Rural and small town America faces some tough odds

In an article entitled: “How to save the Troubled American Heartland,” Bloomberg’s very smart Noah Smith shares his thoughts on how to revive the smaller towns of rural. For the most part, he’s in agreement with the ideas expressed by James and Deborah Fallows in their neo-Toquevilliean travelogue: Our Towns: A 100,000-Mile Journey into the Heart of America. The Fallows’ flew their small plane hither and yon across the nation, landing in the places that the pundits fly-over, and trying to glean signs of hope and lessons for success.

They visit towns such as Greenville, SC, and Allentown, PA and report that there are signs of life. Local leaders are valiantly working to revive their economies. And at least a few places are generating jobs, income and economic revival.

The key lessons, as suggested by Smith:  local universities can train kids to succeed in the new economy and help create new jobs. In addition, communities ought to encourage immigration and look to form public-private partnerships.  These are all plausible suggestions as to what small towns and rural areas ought to try. The problem with extracting “best practice” lessons from these relatively successful places is that it doesn’t answer the question of whether the strategy is replicable in different places or scales to all of rural America.

While essays like Smith’s and books like the Fallows’ treat the issue with a broad brush, the question is not what happens to the entire “heartland.” Some places, even rural, isolated ones will flourish, even if rural America as a whole is challenged or in outright decline. The bigger question is whether this is an exercise of sweeping rejuvenation, or something more like battlefield triage. The unstated objective of most rural economic development efforts to to restore some real (or imagined status quo ante, recapitulating a pattern of population and economic activity that existed in some prior year (usually an historic peak).

You can point to some rural and smaller metro places that are doing well. Smith presents this optimistic looking chart showing five smaller communities that have shown real growth since 2000.

But when we look at the entire nation, grouped by population size, it’s apparent that big cities are powering national growth, and that as a group, small town and rural America is getting left further behind. As we’ve argued at City Observatory, much of this has to do with the strong connection between cities, talent, productivity and knowledge based industries. Smart people and the industries that employ them are increasingly gravitating toward urban locations, and are more successful there than in rural ones.

As a group, the nation’s non-metropolitan areas had not fully recovered from the Great Recession as of September 2016, according to data compiled by the Oregon Office of Economic Analysis.

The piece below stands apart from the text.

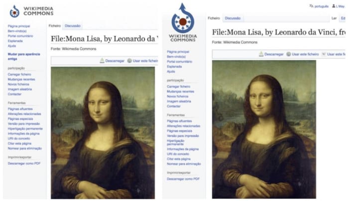Open the Discussão tab on left page

(x=73, y=26)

Although larger metros experienced proportionately larger job losses in the recession, they’ve collectively grown faster in the recovery, with metros of a million or more population growing almost twice as fast as smaller ones.

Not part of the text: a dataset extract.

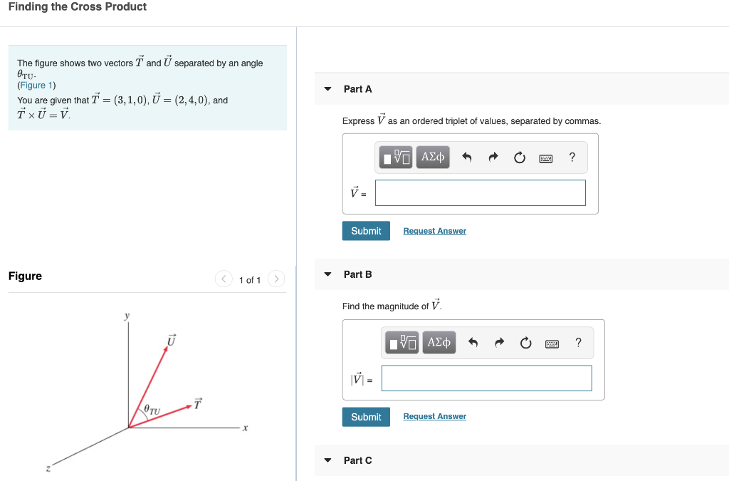Viewport: 729px width, 481px height.
Task: Click the next-figure arrow beside 1 of 1
Action: pyautogui.click(x=276, y=279)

There are some stellar examples of successful rural places. Usually they’ve parlayed a signature asset, like an outstanding university or great quality of life into the nucleus of a new economic engine. But these tend to be exceptions.

While this has worked and will continue to work in some rural communities, it’s far from a general prescription for success. The fact that a few rural communities succeed doesn’t mean than these tactics will work everywhere.  Noah Smith is reminded of the key role that Pike Powers played in organizing such a partnership in Austin.  But Austin was also capital of a large state, an established tech center and home to a huge university. (By the way: every economic development effort I’ve ever seen, good, bad or wildly unsuccessful bills itself as a public-private partnership).

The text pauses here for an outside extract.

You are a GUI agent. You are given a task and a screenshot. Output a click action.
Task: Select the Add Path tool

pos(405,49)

Much of the challenge in rural America is about a re-shaping of economic activity.  Key service functions are becoming more centralized as the somewhat larger towns emerge as the medical center, the retail center or the university town for a rural region. The only thing worse than having the WalMart in your town is having it in a neighboring town. There are winners and losers in the rural landscape as this process unfolds.

Having a university is a valuable asset, but essentially we’re not building any new ones, especially in small rural communities.  The same holds for having the region’s principal medical center. So if you’ve got one of these, great:  If not, expect to see economic activity, kids, opportunity and entrepreneurship gravitate to the places that do.

What’s odd is that Smith’s telling overlooks some of the principal forces underpinning the economies of rural and small town America:  cheap housing, social security and farm subsidies. Even as urban areas become more congested and expensive, housing in rural places is affordable. The foundation of a growing number of rural economies is the steady flow of funds from Social Security and Medicare, both to a rural region’s retirees, and to other retirees they might attract from expensive cities. Medicare (and Medicaid) revenues come disproportionately from cities and are spent disproportionately in relatively rural areas (which are older and poorer). And while the federal government has nominally eschewed most industrial policies, it continues to prop up agriculture through a combination of farm subsidies and support for infrastructure projects, like irrrigation and low cost power.  In effect, we do have a federal policy for rural America-even if we don’t acknowledge it as such. The likely cuts to these and other federal programs necessitated by the recent tax cuts and ballooning federal deficit are likely to have a disproportionate effect on rural America.

There will continue to be occasional bright spots in the rural economy, but in most places, its beyond their means to think about job creation on a scale that’s going to reverse the slow process of decline.